Hal ini berakibat pada ketimpangan distribusi sumberdaya pariwisata antar anggota masyarakat yang tidak jarang berujung pada disharmoni atau bahkan konflik. Oleh sebab itu, penduduk miskin yang kebetulan memiliki modal sosial dari ekonomi yang terbatas akan sangat sulit menjadi pelaku utama atau pihak yang diberdayakan melalui pariwisata. Redistribusi sumberdaya pariwisata, atau jelasnya arus uang dan jasa yang masuk ke desa melalui kunjungan wisatawan, berpeluang untuk tidak menjangkau segmen penduduk miskin.

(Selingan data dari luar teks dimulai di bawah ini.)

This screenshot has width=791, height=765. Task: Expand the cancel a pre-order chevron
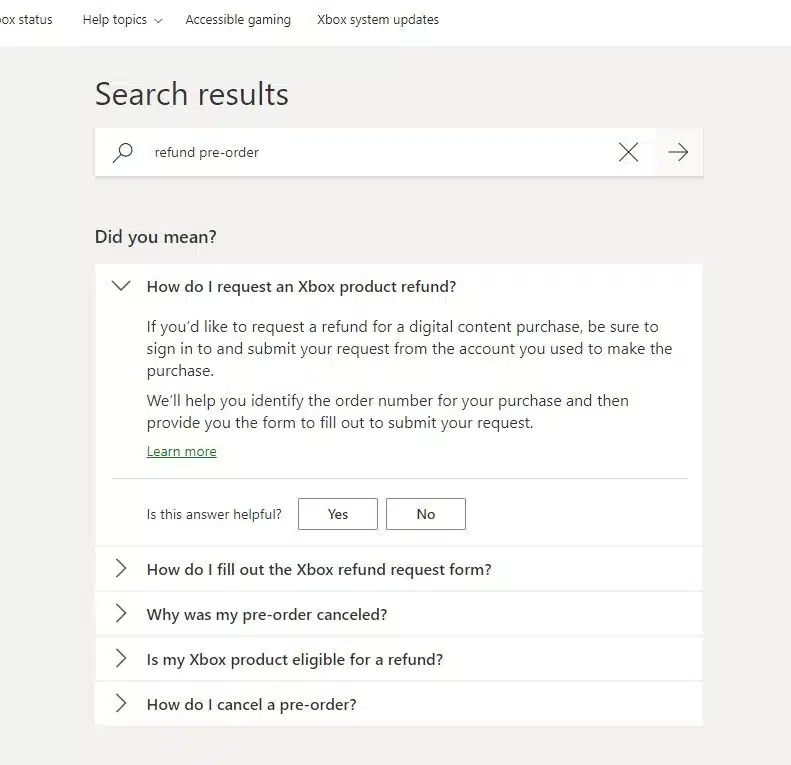121,703
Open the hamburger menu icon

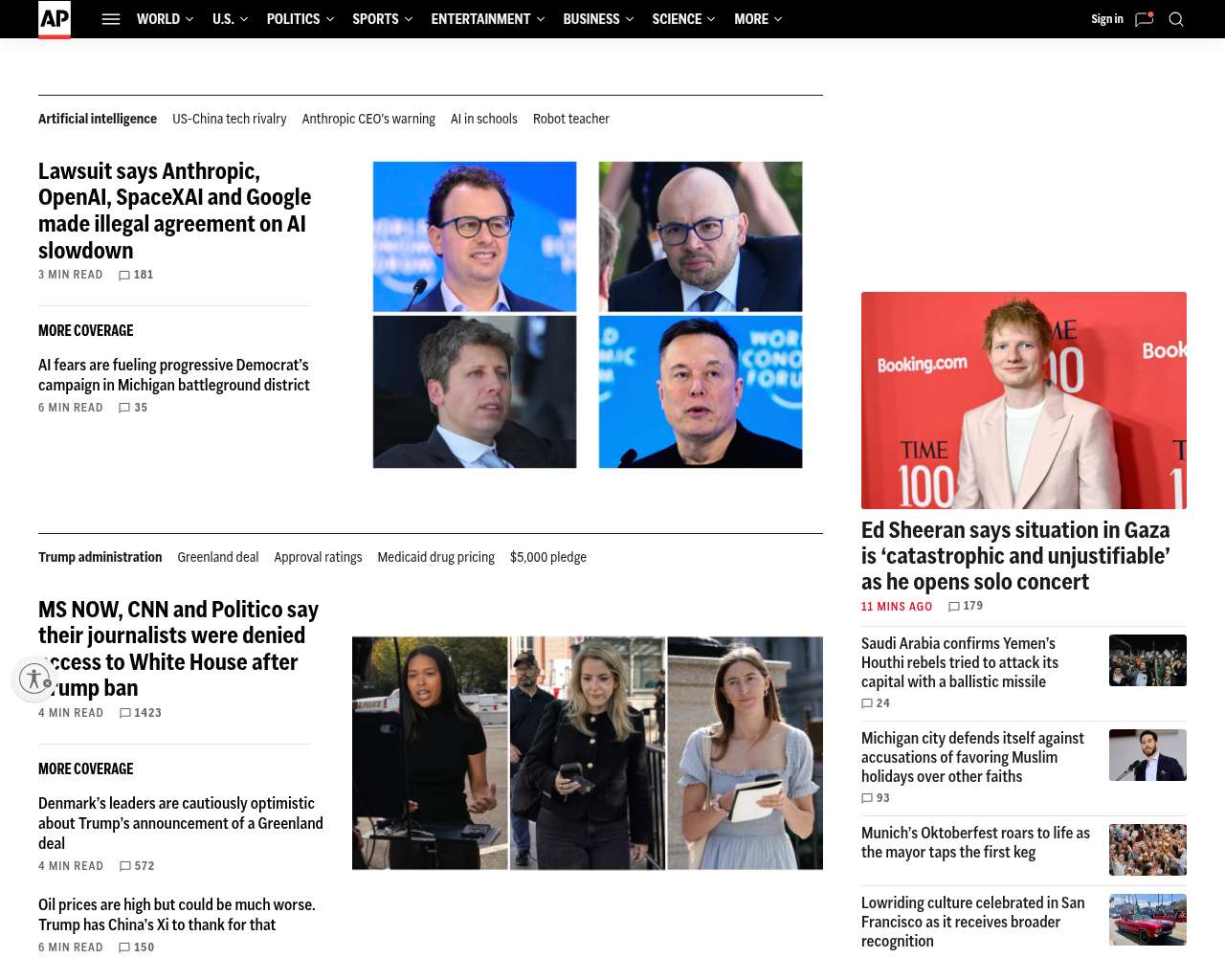point(111,19)
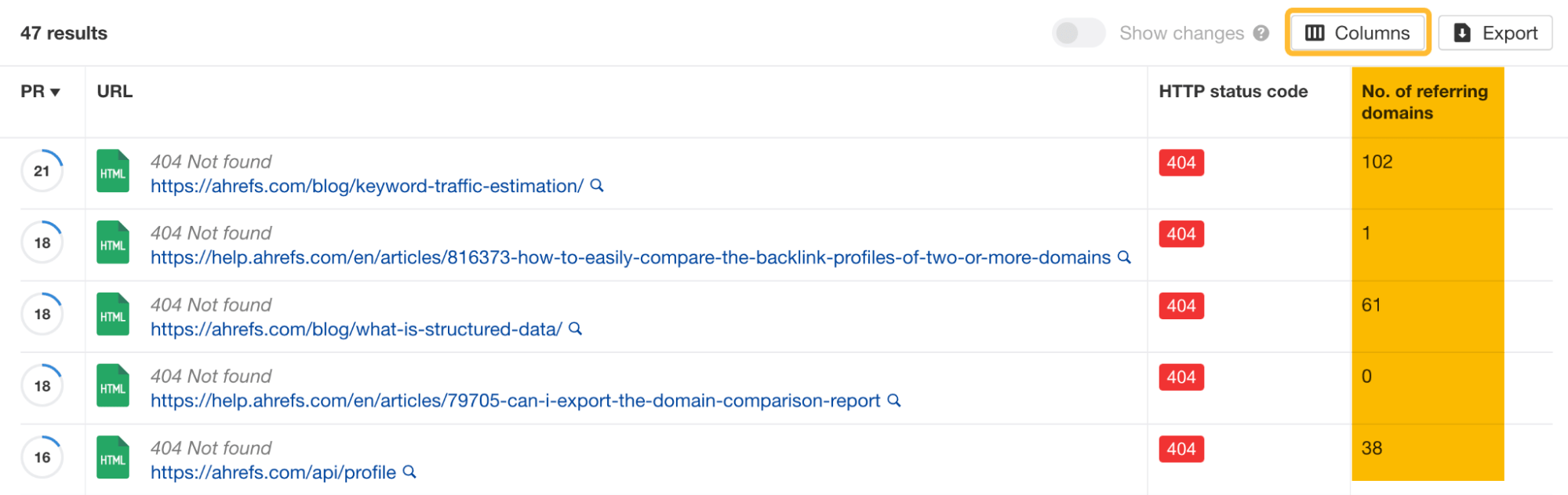Open the ahrefs.com/api/profile link

pyautogui.click(x=273, y=472)
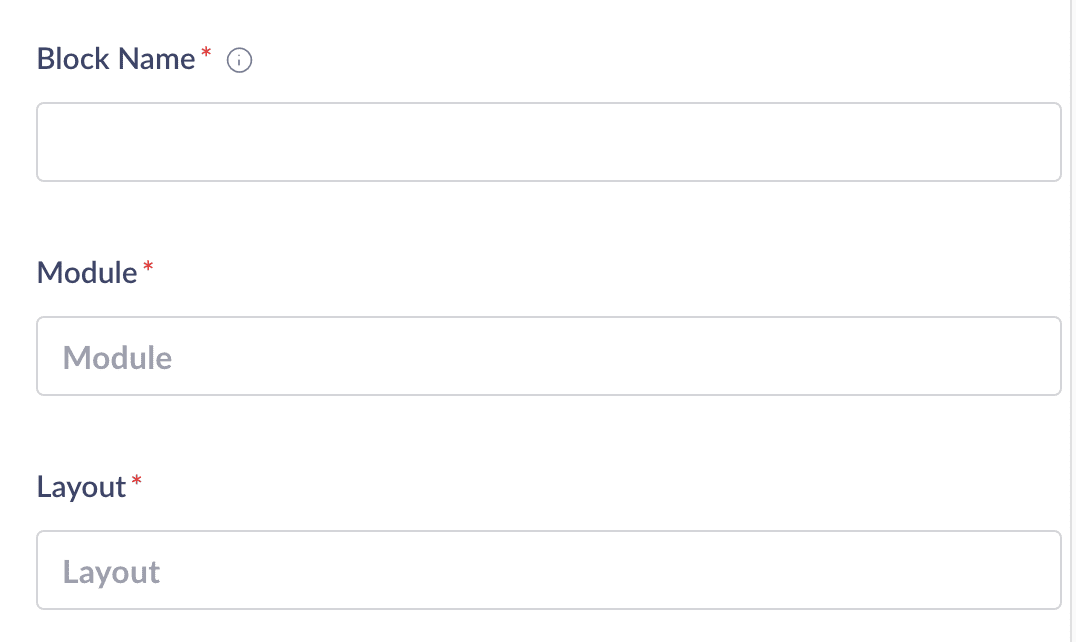Click the word "Block" in the label
This screenshot has height=642, width=1076.
(x=74, y=59)
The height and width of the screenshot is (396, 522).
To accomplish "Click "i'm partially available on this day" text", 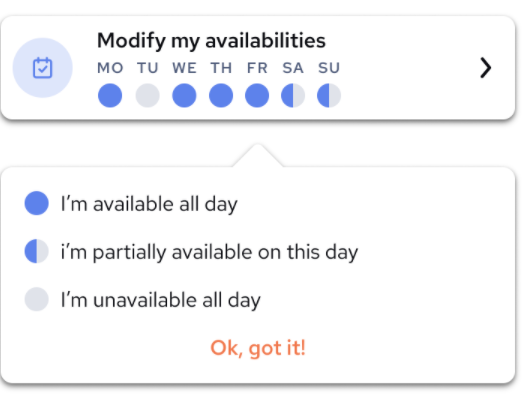I will [209, 252].
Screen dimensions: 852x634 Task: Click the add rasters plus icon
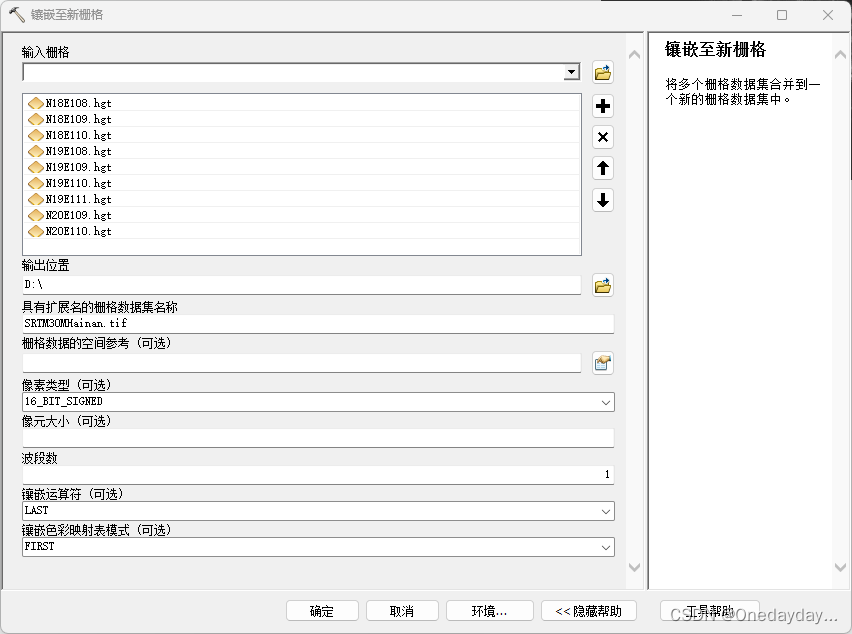pyautogui.click(x=602, y=105)
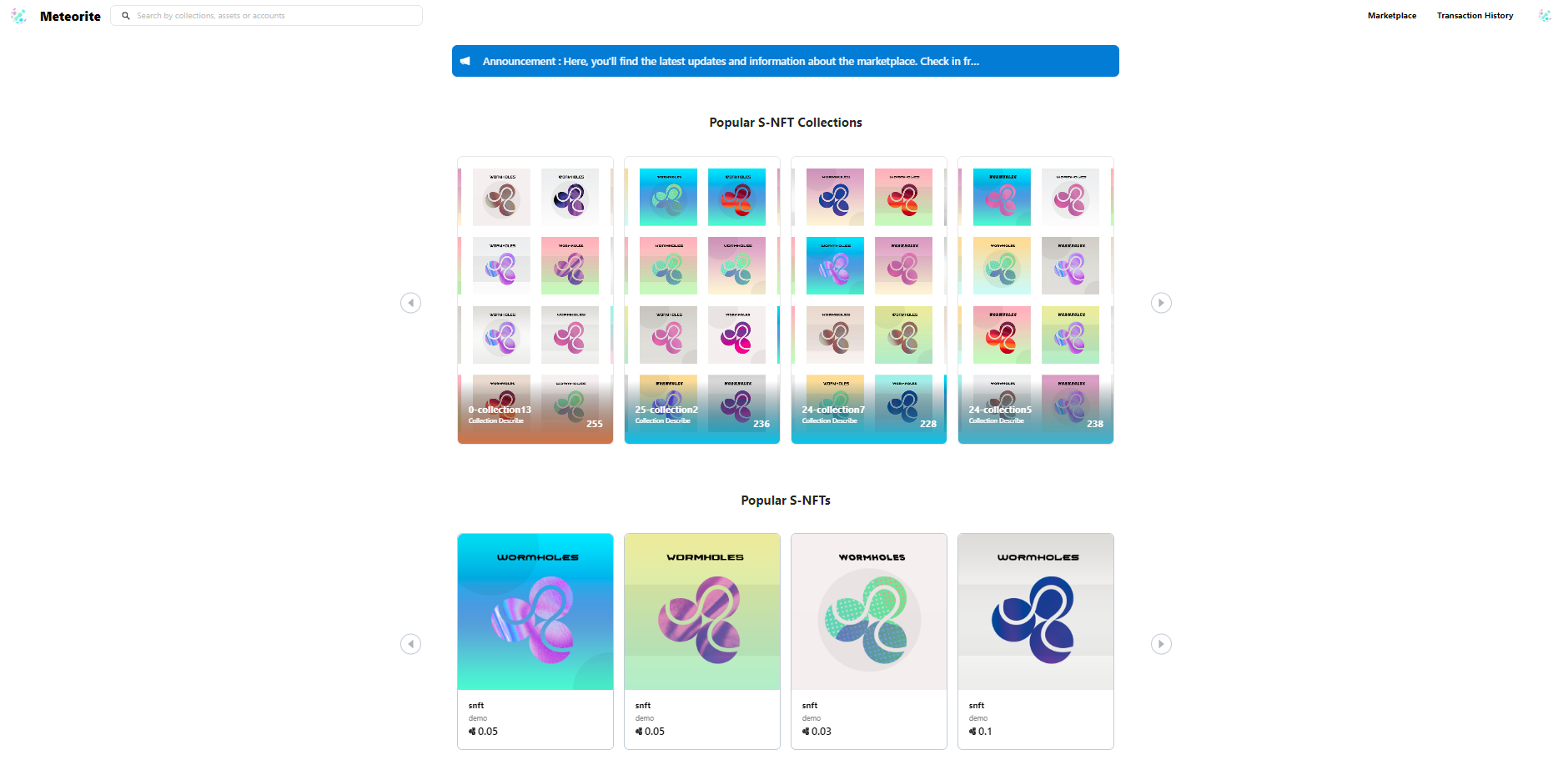1568x765 pixels.
Task: Click the Meteorite brand name
Action: click(x=70, y=17)
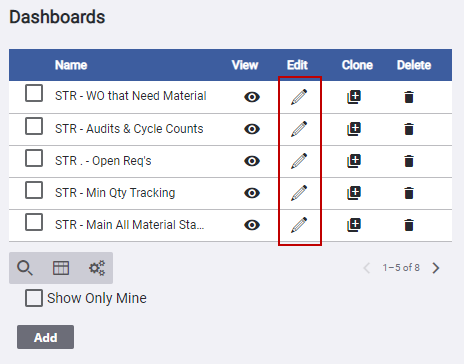Delete the STR - Min Qty Tracking dashboard
The image size is (464, 364).
click(x=409, y=193)
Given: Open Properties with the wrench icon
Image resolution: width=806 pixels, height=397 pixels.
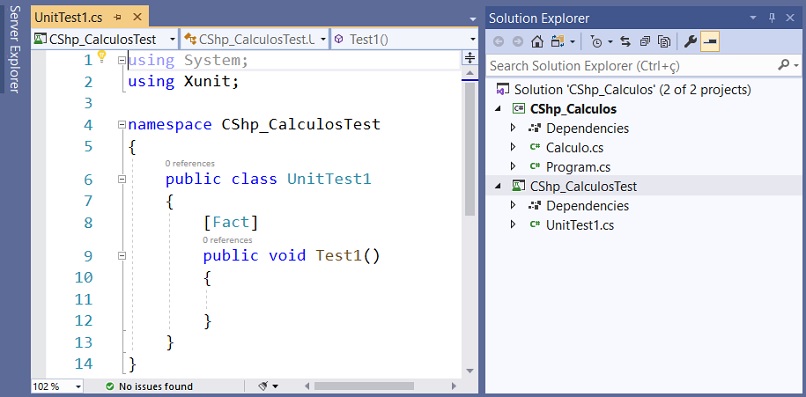Looking at the screenshot, I should 690,42.
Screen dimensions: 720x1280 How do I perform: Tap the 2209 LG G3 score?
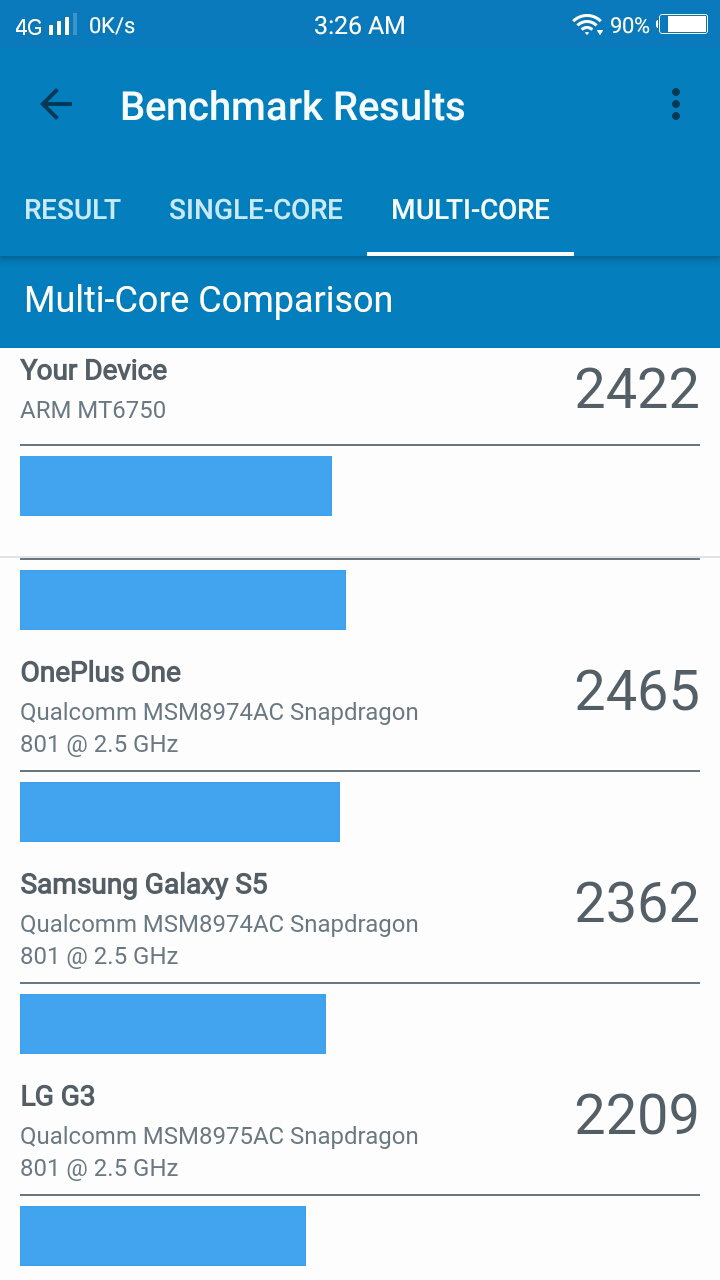pos(637,1115)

Peran golongan perbankan tergolong masih kecil, kecuali jika unit usaha yang dikelola sudah mapan. Berbeda dengan tipe usaha lain seperti perdagangan, hasil usaha pariwisata tidak dapat dipetik dalam jangka pendek karena harus melalui rangkaian promosi yang khusus. Hal ini dipersulit lagi oleh fluktuasi pasar yang cukup tinggi. Selain membutuhkan waktu panjang, keberhasilan promosi usaha akomodasi di pedesaan tidak semata ditentukan oleh jenis dan mutu akomodasi itu sendiri, seperti bangunan fisik dan layanan bagi tamu, tetapi juga oleh realitas daya tarik destinasi secara keseluruhan. Semua ini sangat menentukan kemapanan usaha pariwisata.